Teaching in Sri Lanka by Sinead Watt
I was 17 when I left school. I just felt like I’d rather be somewhere else, doing something exciting and worthwhile. I planned on going to university but not before I had had an experience of some sort which I would never forget... That’s when I discovered Projects Abroad.
I’d been looking for information on gap years on the internet and, at the beginning, deciding which country to go to was proving to be a difficult choice, but I found the Projects Abroad website and read some of the articles that other volunteers had written. There were heaps of photos to look through too, which brought me to the conclusion that I wanted to visit Sri Lanka.
Choosing to teach over there wasn’t very difficult. I was originally struck by the Care project but I thought it might be too emotional for me, and having work experience in Primary schools combined with the adorable Sri Lankan children and the benefits that speaking English will have for them, I decided that, personally, teaching would be a better option. Sorting it all out was the easy part; it was the waiting before I left that was difficult. Then, come August, I was on the plane about to spend 2 months teaching in Sri Lanka and a few weeks travelling.
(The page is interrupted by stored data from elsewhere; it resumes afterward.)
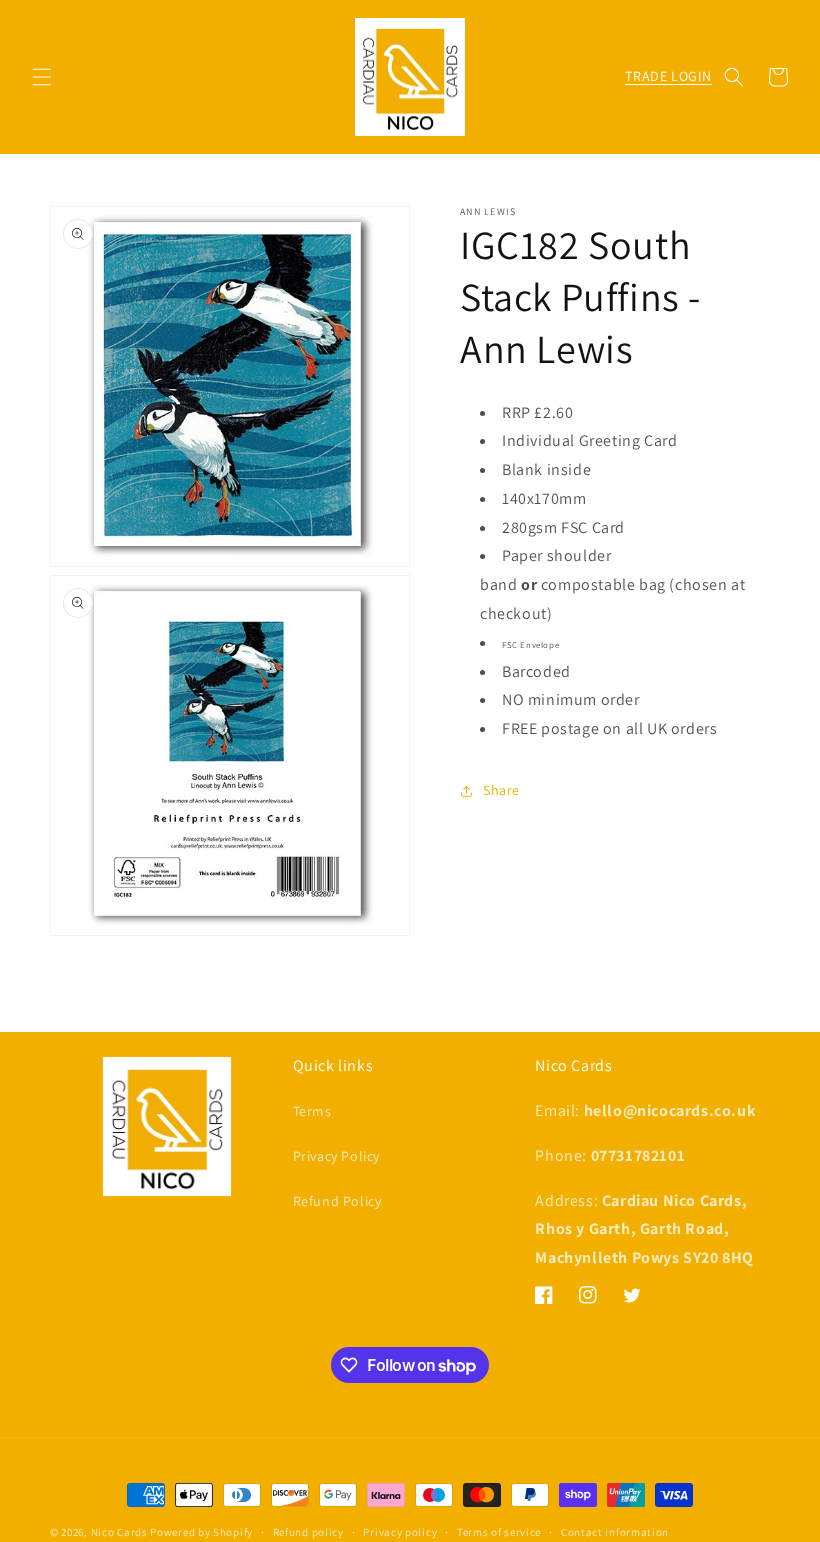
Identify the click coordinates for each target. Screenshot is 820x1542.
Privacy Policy (336, 1156)
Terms (312, 1111)
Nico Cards (119, 1532)
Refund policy (308, 1532)
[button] (42, 77)
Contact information (615, 1532)
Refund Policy (337, 1201)
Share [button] (501, 790)
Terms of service (499, 1532)
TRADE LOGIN (668, 76)
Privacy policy (400, 1532)
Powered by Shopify (201, 1532)
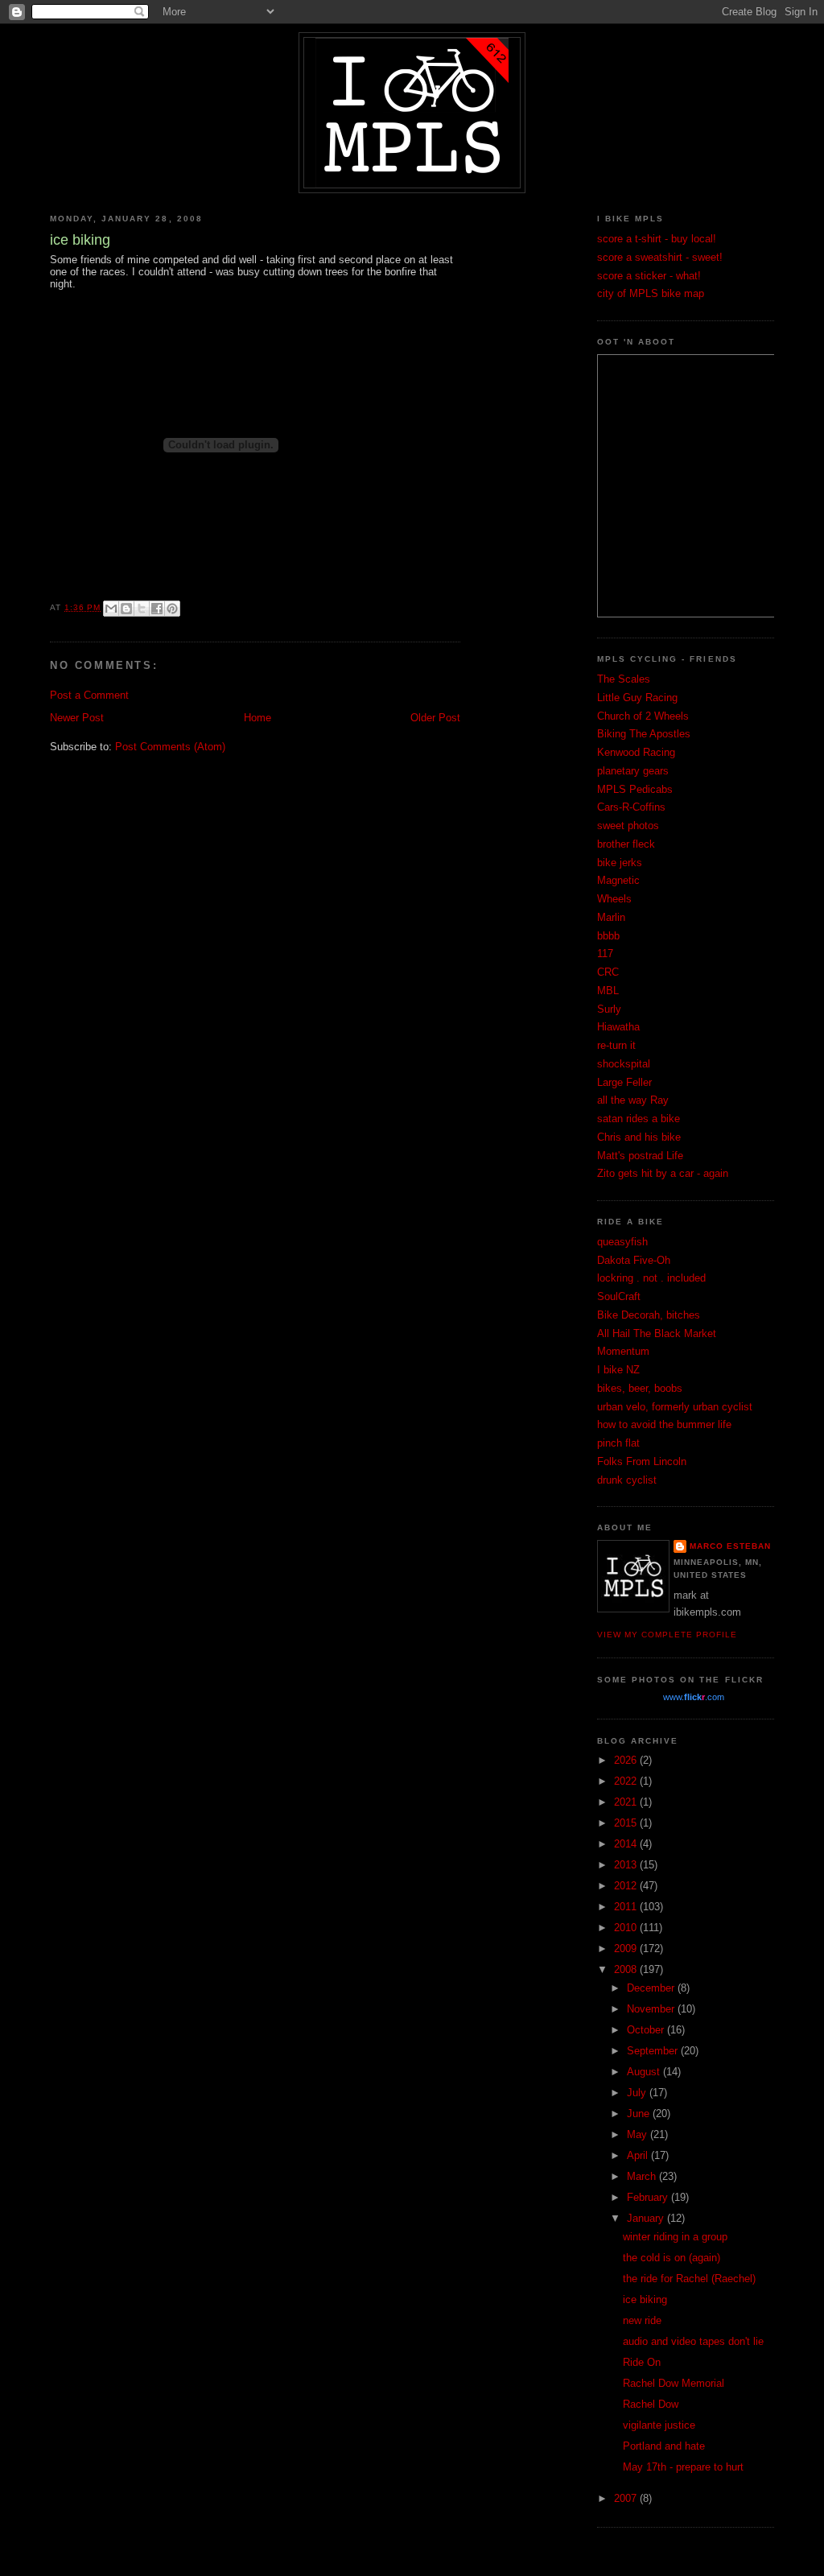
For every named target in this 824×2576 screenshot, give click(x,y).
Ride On (642, 2362)
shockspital (623, 1064)
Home (257, 718)
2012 (627, 1886)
Booking the trip was quite spontaneous. It had all just been an idea and I hadn’t really discussed travelling with anyone, but once I had found out about the project my parents didn’t need too much convincing (after all I was only 17 and they were paying for me to go). I can’t thank them enough as it has made such a difference to my life already. I had travelled a lot before, I’ve been very lucky growing up in respect to holidaying abroad and travelling to countries all over the world, but Sri Lanka was new and exciting.
Lal, my host dad, collected me from the airport and on the way home stopped in to visit his cousin and her husband. Straight away I was put at ease as, despite being nervous which most volunteers would understandably be, the Sri Lankan people were incredibly friendly and welcoming. The whole place had a buzz about it which made it even more interesting and the smells were fantastic. I think I was expected to be overwhelmed as well due to the dramatic differences between Sri Lanka and Scotland, but this is where I was less affected as I had been to India a few years before which has many similarities so I almost knew what to expect. This made settling in a lot easier for me.
In the morning on the way into the school the children were sitting at the windows waiting for me, and then they would run out to greet me with the biggest smiles on their faces. Those were the minutes that made the trip most worthwhile. As well as the local people, all the volunteers seemed to get on great with each other. Everyone was always eager to meet up and explore the island so there was never a dull moment. The weekends were always busy with either trips to the ancient cities, white water rafting or nights out in Hikkaduwa. There is such a variety of things to do there and some of the most beautiful beaches and extraordinary sights that you really do appreciate everything.
The whole experience had a huge impact on me. Firstly, I became a whole lot more independent than I was and I made many lifelong friends who I still keep in touch with, as and when I can. Teaching allowed me to become more mature yet I could still relate to the children to an extent because of my age and they were all so keen to learn which made the project worthwhile. At the end of the placement I went travelling to Thailand and Cambodia with another volunteer that I met in Sri Lanka, called Tejal.
As well as the differences this all made to me as a person, it also encouraged me to be aware of everything that is going on in the world around me. Being able to interact with local people, primarily by being hosted with a Sri Lankan family (who were absolutely amazing and I miss them all so much), I was able to interpret how they feel about their situation and how much they appreciate the work which Projects Abroad does.
As well as the impact that volunteering abroad had on me, there have also been many benefits. Not only do I feel that I have achieved something from taking part in the project, I have discovered a new life in Sri Lanka and have many reasons to go back. I can now help other people by explaining what a fantastic opportunity it is being able to participate in schemes provided by companies such as Projects Abroad and help to advertise what an unforgettable experience it was, both for myself and apparently the children (they still send me cards and letters).
My experience in Sri Lanka was much more than I could have hoped for and I really felt at home there. In fact, only 5 months after coming back to Scotland I was on the plane back to the beloved country with another volunteer that I had met whilst volunteering, Cati. I think that shows just how much I loved it and the fact that you really do make great friends.